I received day old chicks in the mail yesterday, so they are two-three days old today. One is a buff laced polish who is mean as can be! She grabs other chicks by the beak with her beak and flings them! I've never heard of such a thing. I put her in with my two week olds and she tried to pick on them too! It didn't affect them though. They're getting along fine. She poked my silver laced polish in the eye and drew blood. I didn't notice until I was checking everyone for pasty butt and she could only open one eye. I got a wet qtip and gently stroked her eye with it to get the dried blood off and she can open it now. I'm going to keep checking to make sure it doesn't dry shut in her sleep again. I also gave her some electrolyte water.

So in writing posting this thread, I have two questions:

1. What is going on with my buff laced polish? Why is she so mean? 

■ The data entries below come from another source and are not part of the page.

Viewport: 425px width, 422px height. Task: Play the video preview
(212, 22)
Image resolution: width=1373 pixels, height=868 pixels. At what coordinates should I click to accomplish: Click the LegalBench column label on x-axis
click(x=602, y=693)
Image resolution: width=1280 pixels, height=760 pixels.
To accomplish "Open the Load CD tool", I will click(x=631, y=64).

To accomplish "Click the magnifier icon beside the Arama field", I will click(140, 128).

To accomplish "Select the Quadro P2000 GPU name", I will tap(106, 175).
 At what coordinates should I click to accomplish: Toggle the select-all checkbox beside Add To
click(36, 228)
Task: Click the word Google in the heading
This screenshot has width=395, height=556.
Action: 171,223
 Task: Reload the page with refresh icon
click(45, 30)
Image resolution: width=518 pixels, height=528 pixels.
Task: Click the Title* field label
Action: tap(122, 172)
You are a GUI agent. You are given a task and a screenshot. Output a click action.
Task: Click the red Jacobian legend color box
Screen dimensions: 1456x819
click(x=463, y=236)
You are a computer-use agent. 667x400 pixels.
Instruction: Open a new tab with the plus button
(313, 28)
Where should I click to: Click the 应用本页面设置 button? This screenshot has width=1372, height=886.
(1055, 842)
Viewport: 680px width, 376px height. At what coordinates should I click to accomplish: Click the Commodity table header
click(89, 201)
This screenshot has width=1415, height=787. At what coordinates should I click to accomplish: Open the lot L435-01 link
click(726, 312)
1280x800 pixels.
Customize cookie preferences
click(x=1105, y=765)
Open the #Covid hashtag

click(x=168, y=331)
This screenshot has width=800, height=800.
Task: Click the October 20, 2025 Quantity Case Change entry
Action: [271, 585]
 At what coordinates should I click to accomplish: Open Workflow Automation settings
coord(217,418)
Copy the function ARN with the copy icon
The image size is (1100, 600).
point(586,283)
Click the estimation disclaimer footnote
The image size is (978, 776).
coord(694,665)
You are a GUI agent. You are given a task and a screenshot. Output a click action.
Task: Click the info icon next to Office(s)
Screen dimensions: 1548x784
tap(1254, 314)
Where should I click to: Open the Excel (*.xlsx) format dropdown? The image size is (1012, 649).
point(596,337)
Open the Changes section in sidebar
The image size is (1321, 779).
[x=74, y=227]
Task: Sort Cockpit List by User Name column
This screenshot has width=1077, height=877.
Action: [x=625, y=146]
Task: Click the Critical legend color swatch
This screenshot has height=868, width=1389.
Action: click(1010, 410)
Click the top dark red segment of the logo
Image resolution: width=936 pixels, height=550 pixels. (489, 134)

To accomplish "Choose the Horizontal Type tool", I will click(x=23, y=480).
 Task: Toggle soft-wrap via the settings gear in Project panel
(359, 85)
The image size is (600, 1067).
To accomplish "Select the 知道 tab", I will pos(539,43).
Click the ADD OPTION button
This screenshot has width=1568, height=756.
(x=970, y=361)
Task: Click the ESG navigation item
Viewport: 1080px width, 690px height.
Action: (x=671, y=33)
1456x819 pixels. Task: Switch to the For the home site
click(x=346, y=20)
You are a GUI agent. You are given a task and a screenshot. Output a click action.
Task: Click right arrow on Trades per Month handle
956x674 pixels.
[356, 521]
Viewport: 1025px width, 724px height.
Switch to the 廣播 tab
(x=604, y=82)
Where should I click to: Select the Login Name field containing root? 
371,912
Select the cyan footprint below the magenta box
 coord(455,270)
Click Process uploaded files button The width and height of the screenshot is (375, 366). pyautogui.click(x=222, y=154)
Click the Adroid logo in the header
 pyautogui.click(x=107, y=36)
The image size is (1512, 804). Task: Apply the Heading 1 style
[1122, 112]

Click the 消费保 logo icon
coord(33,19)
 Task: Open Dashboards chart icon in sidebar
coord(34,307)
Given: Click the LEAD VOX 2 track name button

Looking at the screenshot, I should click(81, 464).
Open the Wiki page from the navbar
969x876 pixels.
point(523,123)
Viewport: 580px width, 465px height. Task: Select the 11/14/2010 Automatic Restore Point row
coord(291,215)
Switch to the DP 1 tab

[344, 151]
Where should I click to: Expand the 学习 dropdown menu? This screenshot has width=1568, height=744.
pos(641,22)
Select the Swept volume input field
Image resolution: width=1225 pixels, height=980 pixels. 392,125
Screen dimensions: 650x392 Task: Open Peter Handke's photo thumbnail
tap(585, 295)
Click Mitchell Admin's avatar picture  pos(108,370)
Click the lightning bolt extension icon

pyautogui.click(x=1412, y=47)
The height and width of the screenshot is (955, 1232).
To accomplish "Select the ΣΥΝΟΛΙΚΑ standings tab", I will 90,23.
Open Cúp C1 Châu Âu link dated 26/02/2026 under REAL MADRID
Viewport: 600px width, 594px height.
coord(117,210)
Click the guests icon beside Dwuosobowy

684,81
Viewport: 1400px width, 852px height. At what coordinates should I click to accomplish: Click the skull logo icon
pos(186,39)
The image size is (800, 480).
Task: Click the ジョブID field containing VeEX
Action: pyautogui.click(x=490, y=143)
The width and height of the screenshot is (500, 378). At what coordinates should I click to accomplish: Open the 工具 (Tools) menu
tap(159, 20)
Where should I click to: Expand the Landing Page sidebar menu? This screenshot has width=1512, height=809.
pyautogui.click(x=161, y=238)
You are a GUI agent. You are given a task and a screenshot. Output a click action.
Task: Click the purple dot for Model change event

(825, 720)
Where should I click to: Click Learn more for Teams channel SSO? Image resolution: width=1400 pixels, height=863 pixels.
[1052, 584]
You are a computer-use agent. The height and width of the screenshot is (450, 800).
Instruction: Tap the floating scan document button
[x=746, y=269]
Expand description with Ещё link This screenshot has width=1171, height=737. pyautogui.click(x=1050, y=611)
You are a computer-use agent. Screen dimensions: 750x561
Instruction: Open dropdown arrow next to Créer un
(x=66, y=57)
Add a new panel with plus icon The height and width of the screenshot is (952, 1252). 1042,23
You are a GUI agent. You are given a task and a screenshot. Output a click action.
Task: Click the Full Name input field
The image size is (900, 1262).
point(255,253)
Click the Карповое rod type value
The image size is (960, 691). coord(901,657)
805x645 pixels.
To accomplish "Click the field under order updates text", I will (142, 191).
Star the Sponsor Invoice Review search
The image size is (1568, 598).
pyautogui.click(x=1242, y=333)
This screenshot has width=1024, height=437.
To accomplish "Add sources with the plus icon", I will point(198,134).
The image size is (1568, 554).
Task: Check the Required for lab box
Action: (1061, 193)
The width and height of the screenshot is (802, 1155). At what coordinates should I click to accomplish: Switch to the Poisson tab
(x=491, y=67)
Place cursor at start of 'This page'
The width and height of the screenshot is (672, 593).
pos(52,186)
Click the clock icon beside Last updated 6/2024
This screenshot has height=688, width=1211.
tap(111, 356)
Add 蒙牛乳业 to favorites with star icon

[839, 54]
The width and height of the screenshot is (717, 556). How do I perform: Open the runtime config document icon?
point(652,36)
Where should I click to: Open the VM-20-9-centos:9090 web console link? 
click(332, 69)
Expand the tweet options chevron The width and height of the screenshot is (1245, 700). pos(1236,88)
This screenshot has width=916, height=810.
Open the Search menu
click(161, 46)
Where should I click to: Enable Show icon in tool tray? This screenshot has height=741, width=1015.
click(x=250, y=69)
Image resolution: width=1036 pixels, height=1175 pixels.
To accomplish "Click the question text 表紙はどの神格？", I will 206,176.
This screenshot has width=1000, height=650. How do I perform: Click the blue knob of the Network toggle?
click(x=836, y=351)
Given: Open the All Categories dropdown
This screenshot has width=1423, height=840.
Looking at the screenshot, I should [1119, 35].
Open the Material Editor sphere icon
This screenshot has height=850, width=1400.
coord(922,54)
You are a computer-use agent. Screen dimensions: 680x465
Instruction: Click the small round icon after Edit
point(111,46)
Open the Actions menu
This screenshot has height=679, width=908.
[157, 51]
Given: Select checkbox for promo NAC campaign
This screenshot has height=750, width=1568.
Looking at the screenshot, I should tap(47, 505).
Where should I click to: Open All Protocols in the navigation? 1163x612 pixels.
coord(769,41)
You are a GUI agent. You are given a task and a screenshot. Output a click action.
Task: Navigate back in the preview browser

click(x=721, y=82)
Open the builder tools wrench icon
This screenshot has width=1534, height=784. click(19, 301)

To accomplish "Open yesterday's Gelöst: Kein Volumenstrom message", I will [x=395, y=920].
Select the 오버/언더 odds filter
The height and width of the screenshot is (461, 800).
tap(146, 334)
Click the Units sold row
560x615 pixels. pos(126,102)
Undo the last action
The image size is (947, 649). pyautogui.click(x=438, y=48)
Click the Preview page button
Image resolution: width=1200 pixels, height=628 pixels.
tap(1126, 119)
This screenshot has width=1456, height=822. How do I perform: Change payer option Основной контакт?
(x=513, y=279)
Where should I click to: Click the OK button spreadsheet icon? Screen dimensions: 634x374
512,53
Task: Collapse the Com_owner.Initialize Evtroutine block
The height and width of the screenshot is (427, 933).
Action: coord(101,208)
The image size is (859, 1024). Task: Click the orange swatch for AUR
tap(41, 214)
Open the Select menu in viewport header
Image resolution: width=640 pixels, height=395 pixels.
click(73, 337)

2. Is there anything else I should do for my silver laced polish?

Thanks in advance!


----------



## Energyvet (Jul 25, 2012)

Keep the eye clean and use a few drops of flax seed oil or cod liver oil daily directly in the eye. Generally eyes heal in 3 days. If not better seek the advice of any vet. Eyes are not really different between species so any vet can see this even if they don't do birds.

I don't know what's up with the polish but I couldn't deal with that. As much as I like to give anything a chance... This might be a cull due to extreme temperament issues.

Hope someone else has a better option for you.


----------



## blblanchard (Mar 12, 2013)

The eye seems to be healing well. I'll do the drops anyway, just to be sure. The polish is acting better now. She just needed an attitude check I guess!


----------